Mert'in masaya getirdiği içeceklerden birini alarak diğer kafama diklemiştim. Tadı acımsıydı aklıma direk içeceğin alkollü olabileceği gelmesiyle gözlerimi fal taşı gibi açarak bardağı şiddetli bir şekilde masaya bırakmamla Mert'in gözleri bana dönmüştü ve sırıtıyordu. "Neva umarım alkole dayanıklısındır" dediğinde yüzündeki sırıtış artmış ve muhtemelen benim komik olduğunu düşündüğüm yüz hatlarımı inceliyordu. Hatta muhtemelen değil yüzümü inceliyordu. Ve yüzümü incelemeye devam ettiği o süreç içerisinde yüzündeki sırıtış daha da artıyordu.
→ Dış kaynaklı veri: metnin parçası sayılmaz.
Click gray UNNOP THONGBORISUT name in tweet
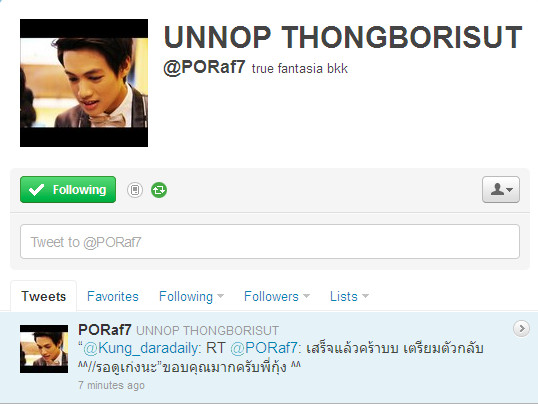The image size is (538, 406). coord(207,331)
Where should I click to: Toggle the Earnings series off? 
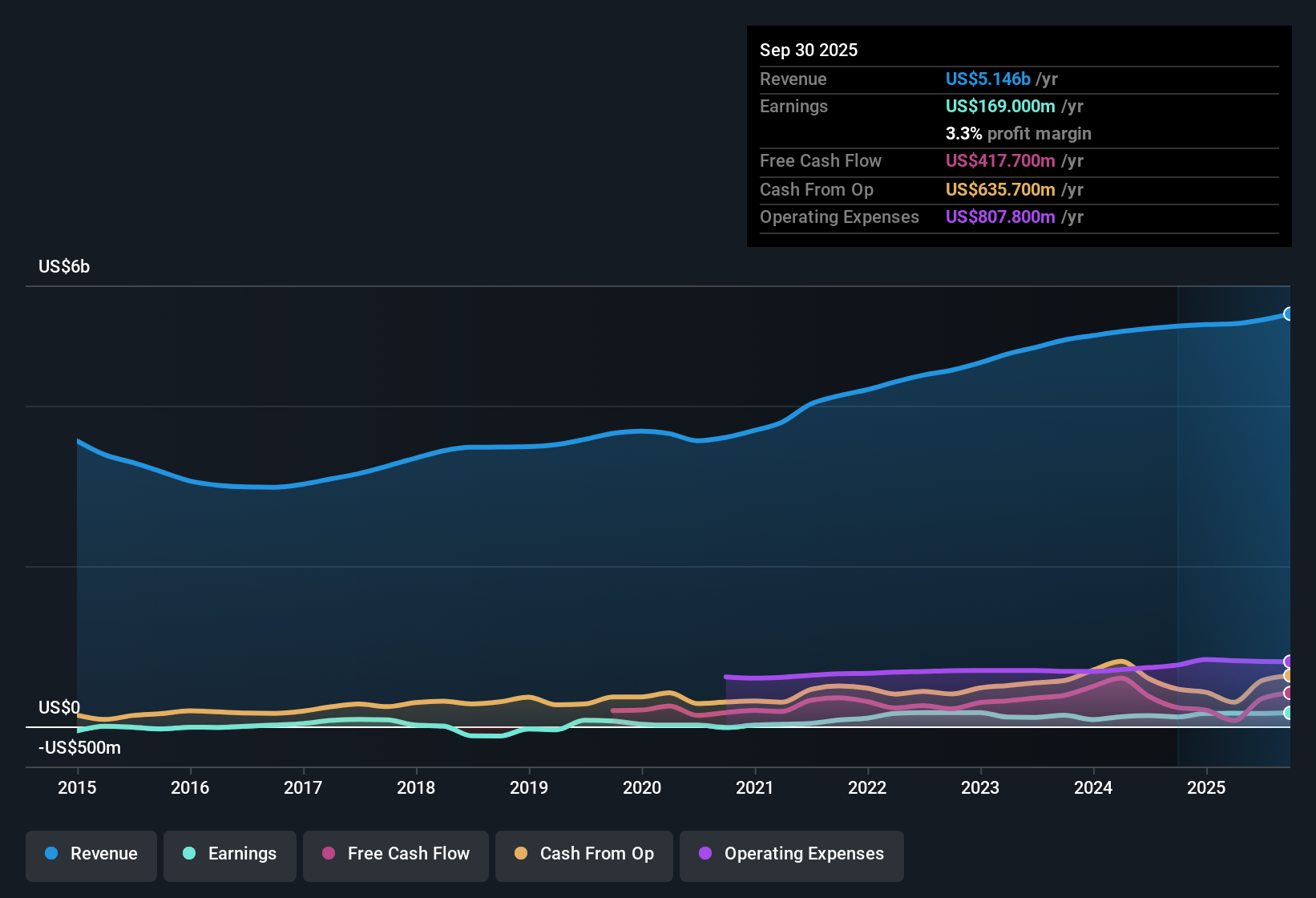click(x=230, y=854)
Bu durum ne kadar sinir bozucu olsa da alkol içtiğimi bilmek daha da can sıkıcıydı. "Bilmem orasını göreceğiz" dediğimde anlamaz gözlerle bana bakarak "Daha önce alkollü bir şeyler içmediğini söyleme sakın bana Neva inanmam" dediğinde gözlerimi gözlerine odakladım be "İçmedim" derken göz temasını kesmemeye dikkat etmiştim. Mert sırıtarak "İlkleri severim" diyerek halen daha belimde olan elini sıkarak devam etti "Belki de bu gece olan ilk ve eğlenceli olan şey alkol içmen olmaz, ne demezsin?" dediğinde bir süre durduktan sonra kendimi ondan uzaklaştırdım. Ben kendimi geri çekerken Mert'in belimde olan eli de koltuğun üzerine düşmüştü.



Bir süre eline doğru baktıktan sonra "Benden uzaklaşma" derken sesi uyarı vericiydi. Onla aramızda yarattığım boşluğu kapatarak yeniden hemen yanımda bitmişti.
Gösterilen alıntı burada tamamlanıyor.